* [What is needed] Could you copy the records word for word, from the start up to and including the line that contains "Action: [x=38, y=72]", leaving the pictures out of your answer?

--- START OF Data shown ---

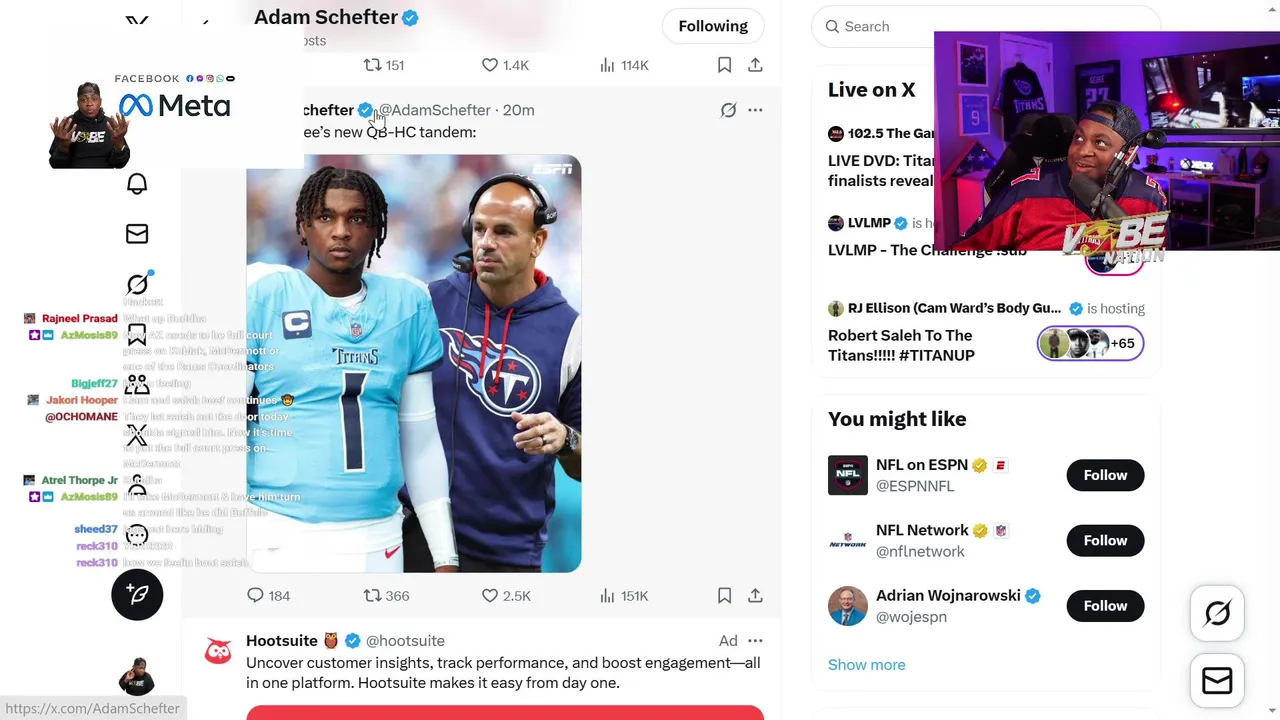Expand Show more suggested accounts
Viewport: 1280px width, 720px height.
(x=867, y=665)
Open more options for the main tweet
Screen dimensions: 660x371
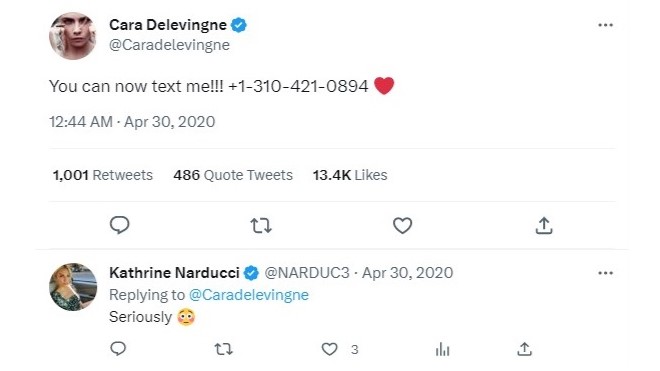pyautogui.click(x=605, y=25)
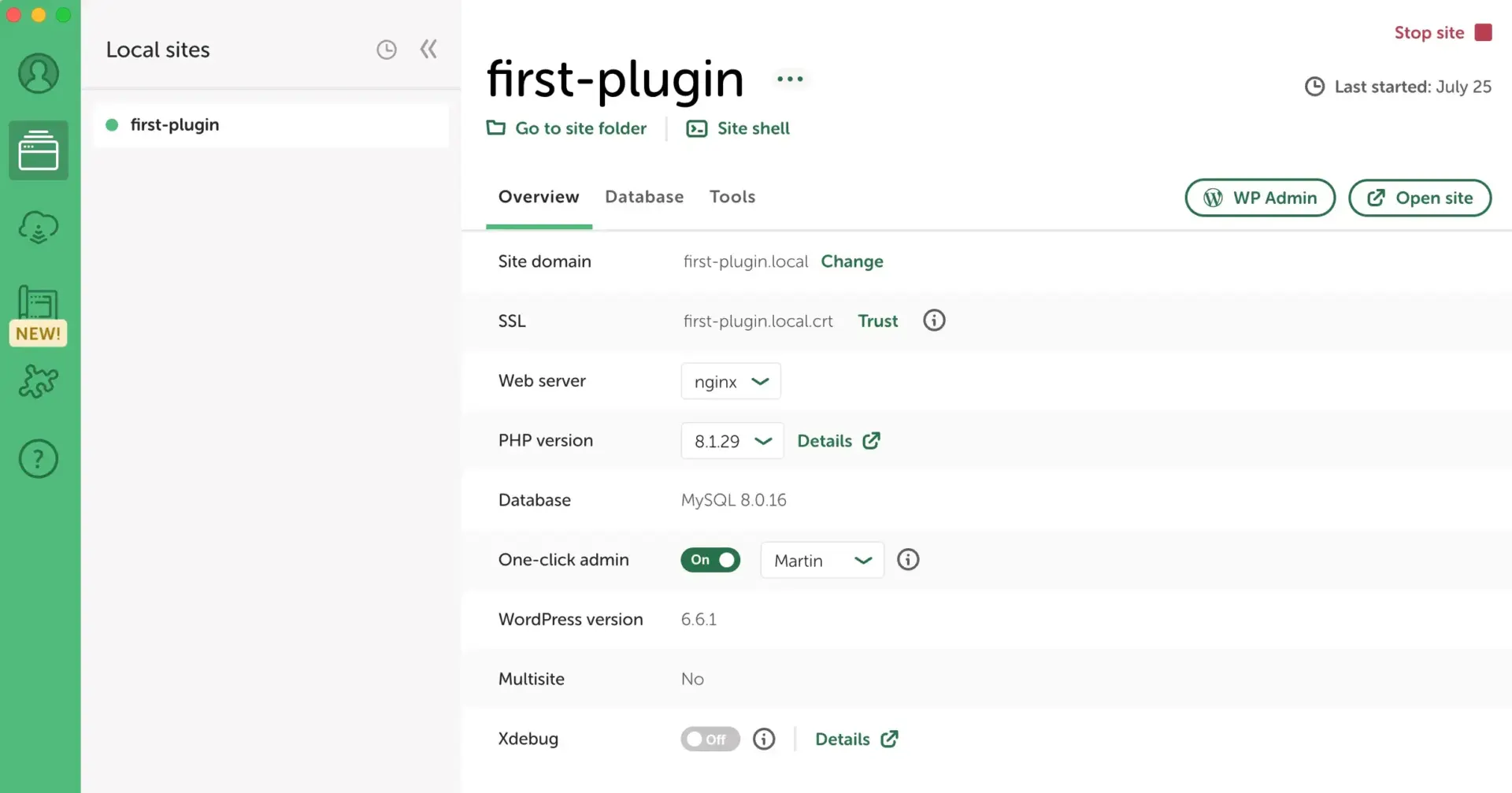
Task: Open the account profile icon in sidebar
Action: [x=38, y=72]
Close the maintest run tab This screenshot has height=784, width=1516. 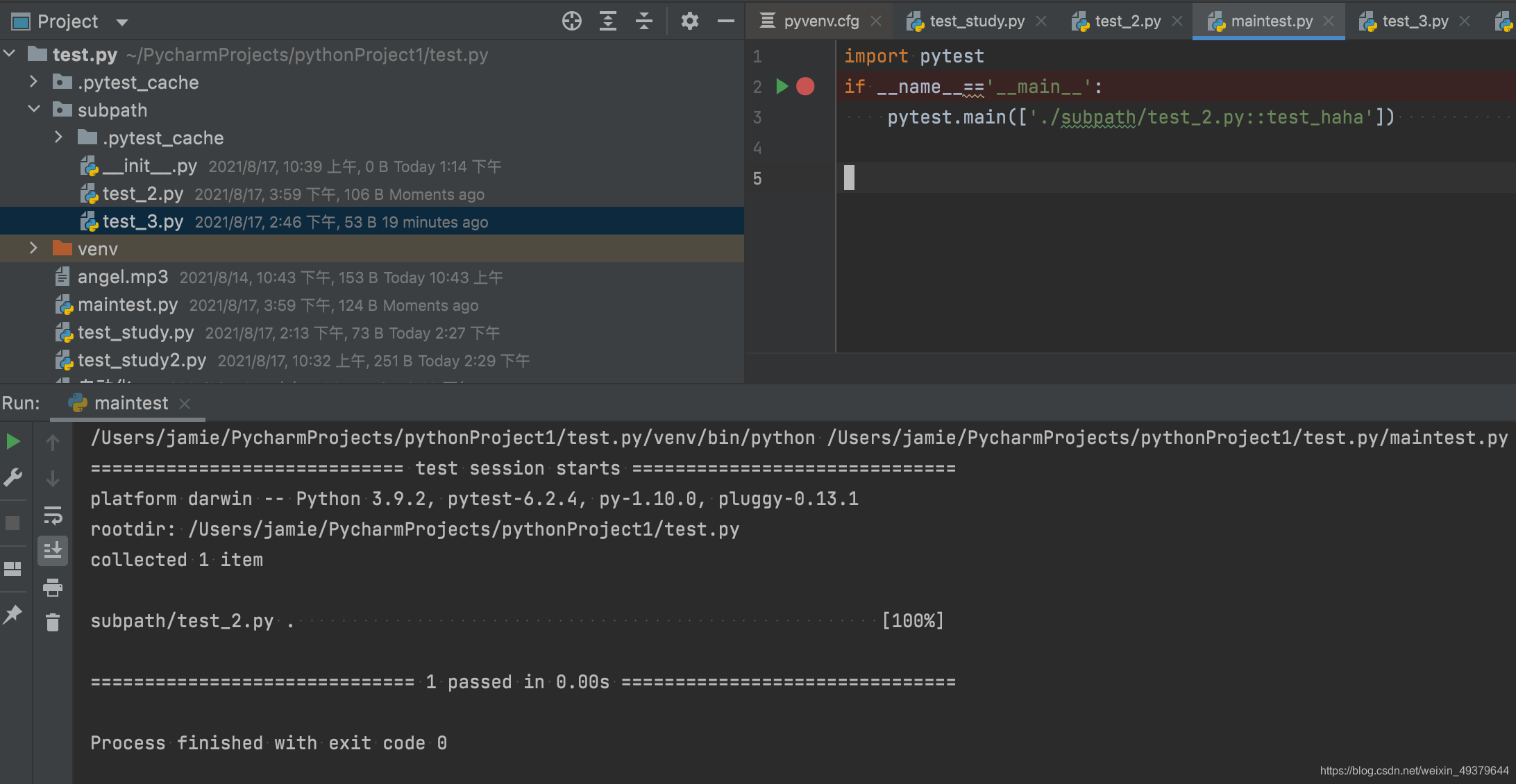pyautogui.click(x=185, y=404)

--- END OF Data shown ---

* [Result for this exercise]
Expand Show more suggested accounts
Viewport: 1280px width, 720px height.
(x=867, y=665)
Open more options for the main tweet
Screen dimensions: 660x371
pyautogui.click(x=605, y=25)
Task: Open the account profile icon in sidebar
Action: [x=38, y=72]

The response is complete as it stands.